I place the bread dough in the oven – including a cherry loaf, a new experiment – as I place dough in the oven several times each week.  In my home, we bake our own bread, a great gift taught me by my husband Michael.  Yet this routine activity feels different today. I am baking bread with Thanksgiving in mind, and somehow it feels different. There is a peaceful air in my house this afternoon. My child reaches for me… and we cuddle for a time.  She gets many kisses and smiles with her whole body.

Thanksgiving is the annual celebration of what we try to practice all year long: praise and gratitude for every aspect of our lives; for every thing we have, and don’t have; for every precious person we have the privilege of knowing; for every blessing and challenge.

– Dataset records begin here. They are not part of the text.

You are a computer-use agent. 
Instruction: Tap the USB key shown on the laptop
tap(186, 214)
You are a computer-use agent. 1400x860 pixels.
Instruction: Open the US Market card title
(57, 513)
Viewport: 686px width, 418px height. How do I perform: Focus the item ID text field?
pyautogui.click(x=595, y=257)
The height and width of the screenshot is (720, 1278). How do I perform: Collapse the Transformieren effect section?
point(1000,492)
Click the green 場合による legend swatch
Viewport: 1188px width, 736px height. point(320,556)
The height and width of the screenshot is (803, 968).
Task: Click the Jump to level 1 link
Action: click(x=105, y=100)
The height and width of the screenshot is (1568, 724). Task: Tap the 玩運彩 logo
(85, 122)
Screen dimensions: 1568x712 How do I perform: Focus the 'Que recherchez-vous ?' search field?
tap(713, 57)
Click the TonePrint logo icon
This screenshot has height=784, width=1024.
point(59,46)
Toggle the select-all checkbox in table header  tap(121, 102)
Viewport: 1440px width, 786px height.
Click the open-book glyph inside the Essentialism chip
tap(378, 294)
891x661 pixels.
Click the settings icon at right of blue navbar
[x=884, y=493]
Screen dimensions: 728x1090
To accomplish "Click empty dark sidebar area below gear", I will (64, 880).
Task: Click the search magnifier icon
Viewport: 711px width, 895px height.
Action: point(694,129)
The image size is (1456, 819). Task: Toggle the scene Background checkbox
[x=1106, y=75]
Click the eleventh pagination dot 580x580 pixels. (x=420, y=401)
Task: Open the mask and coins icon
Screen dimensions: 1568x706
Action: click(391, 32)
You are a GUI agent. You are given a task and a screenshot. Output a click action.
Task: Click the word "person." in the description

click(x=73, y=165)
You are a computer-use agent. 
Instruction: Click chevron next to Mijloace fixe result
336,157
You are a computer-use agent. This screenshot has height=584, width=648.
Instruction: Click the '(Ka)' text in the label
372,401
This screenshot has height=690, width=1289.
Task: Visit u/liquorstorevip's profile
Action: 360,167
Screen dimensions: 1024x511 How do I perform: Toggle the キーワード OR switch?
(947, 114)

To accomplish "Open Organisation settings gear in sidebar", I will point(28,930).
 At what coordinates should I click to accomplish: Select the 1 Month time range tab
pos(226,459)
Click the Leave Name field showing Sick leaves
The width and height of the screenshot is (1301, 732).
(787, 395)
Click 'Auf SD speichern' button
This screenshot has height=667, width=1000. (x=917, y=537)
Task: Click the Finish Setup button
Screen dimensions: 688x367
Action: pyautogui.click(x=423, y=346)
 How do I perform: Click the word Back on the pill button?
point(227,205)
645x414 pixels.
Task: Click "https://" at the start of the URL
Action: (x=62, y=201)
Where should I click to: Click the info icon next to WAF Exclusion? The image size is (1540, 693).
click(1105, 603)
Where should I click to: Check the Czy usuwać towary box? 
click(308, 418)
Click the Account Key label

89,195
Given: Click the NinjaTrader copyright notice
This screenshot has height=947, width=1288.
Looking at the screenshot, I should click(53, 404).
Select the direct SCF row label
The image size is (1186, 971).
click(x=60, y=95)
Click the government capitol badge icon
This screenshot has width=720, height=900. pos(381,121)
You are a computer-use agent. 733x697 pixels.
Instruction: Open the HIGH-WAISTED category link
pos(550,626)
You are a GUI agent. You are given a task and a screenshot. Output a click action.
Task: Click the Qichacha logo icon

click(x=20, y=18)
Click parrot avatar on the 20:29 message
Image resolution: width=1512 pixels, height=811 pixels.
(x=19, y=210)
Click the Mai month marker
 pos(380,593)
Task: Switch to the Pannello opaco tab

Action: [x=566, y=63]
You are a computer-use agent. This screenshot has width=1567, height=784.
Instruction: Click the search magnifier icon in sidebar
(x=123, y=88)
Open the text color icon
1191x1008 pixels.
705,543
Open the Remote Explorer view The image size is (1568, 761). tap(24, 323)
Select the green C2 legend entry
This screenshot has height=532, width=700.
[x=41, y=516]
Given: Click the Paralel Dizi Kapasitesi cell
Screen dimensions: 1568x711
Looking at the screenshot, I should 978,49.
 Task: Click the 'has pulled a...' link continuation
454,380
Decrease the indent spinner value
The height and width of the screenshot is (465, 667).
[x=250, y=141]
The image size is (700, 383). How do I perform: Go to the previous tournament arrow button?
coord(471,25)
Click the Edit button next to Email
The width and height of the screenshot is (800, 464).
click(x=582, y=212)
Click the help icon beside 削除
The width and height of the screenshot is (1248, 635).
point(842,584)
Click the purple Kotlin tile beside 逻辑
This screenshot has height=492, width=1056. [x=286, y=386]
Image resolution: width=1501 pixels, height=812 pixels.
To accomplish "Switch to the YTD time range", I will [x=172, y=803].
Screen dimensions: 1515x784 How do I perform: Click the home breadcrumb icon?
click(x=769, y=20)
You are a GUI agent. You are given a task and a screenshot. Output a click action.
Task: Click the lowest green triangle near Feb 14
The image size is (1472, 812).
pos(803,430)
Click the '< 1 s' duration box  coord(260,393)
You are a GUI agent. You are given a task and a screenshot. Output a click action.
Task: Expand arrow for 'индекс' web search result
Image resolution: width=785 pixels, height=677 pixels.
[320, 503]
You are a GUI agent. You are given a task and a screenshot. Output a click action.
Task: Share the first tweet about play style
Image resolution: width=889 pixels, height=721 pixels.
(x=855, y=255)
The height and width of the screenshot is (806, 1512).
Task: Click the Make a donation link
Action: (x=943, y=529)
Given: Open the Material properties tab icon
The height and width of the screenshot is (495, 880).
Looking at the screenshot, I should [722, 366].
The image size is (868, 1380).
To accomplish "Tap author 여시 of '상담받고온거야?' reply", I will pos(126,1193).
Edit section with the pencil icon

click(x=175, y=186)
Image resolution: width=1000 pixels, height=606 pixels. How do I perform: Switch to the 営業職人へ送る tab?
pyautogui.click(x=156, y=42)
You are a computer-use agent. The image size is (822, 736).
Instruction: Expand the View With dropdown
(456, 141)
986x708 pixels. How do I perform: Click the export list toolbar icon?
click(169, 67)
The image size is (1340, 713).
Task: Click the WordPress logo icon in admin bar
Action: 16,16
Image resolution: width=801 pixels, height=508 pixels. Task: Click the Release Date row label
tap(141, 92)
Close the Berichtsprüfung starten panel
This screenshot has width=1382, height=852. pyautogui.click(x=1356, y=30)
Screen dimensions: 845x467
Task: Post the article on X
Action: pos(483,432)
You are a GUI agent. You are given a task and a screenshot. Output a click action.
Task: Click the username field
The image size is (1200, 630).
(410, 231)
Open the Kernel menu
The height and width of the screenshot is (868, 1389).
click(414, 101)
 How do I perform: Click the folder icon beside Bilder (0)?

Every American household, no matter their religious beliefs, sets a table and prepares a meal for their beloved company in a manner usually reserved for the Eucharist or the Sabbath.  On this day we take ordinary staples – poultry, potatoes, bread – and transform them into a holy feast. Add the crimson sweetness of cranberry sauce and there’s real MAGIC… at least for me! 

I have heard that ‘Bethlehem’ means ‘House of Bread.’  This creates a vivid image for me, in relation to the Last Supper, the Bread of Life, the Body of Christ. In John Dominic Crossan’s book The Essential Jesus (Harper San Francisco, 1989), the author revisits the original sayings of Jesus, like this one:

The kingdom of God is like this

A woman took some leaven

hid it in her dough

and baked a batch of bread

But how is the Kingdom of God like that?

Yeast is the ingredient that makes dough ‘rise.’ It works wonders as it interacts with other ingredients like water, flour and sugar.  In this passage, Crossan’s use of the word ‘hid’ is powerful; for the Kingdom of God is often hidden, like a secret treasure, in the mundane components and interactions of our day.  Yet it is in the rushed, workaday world that we are invited to meet and share the experience of God. Every day of our life is presented like a new loaf of bread: infused with the leaven of love, kneaded by a smiling baker, offered to us fresh and warm for the taking. Jesus knew bread.

Yet, like the image that we explored recently of the seeds falling in the garden, yeast also needs its own special environment in order to flourish.  If it is placed in water that is too hot or too cold, it will not perform its miracle. It must be warm. When we are warm, open, receptive, the Kingdom of God is more easily perceived, experienced and shared.  Our spirituality rises!

May you receive God’s choicest blessings this Thanksgiving.  Bon appetit!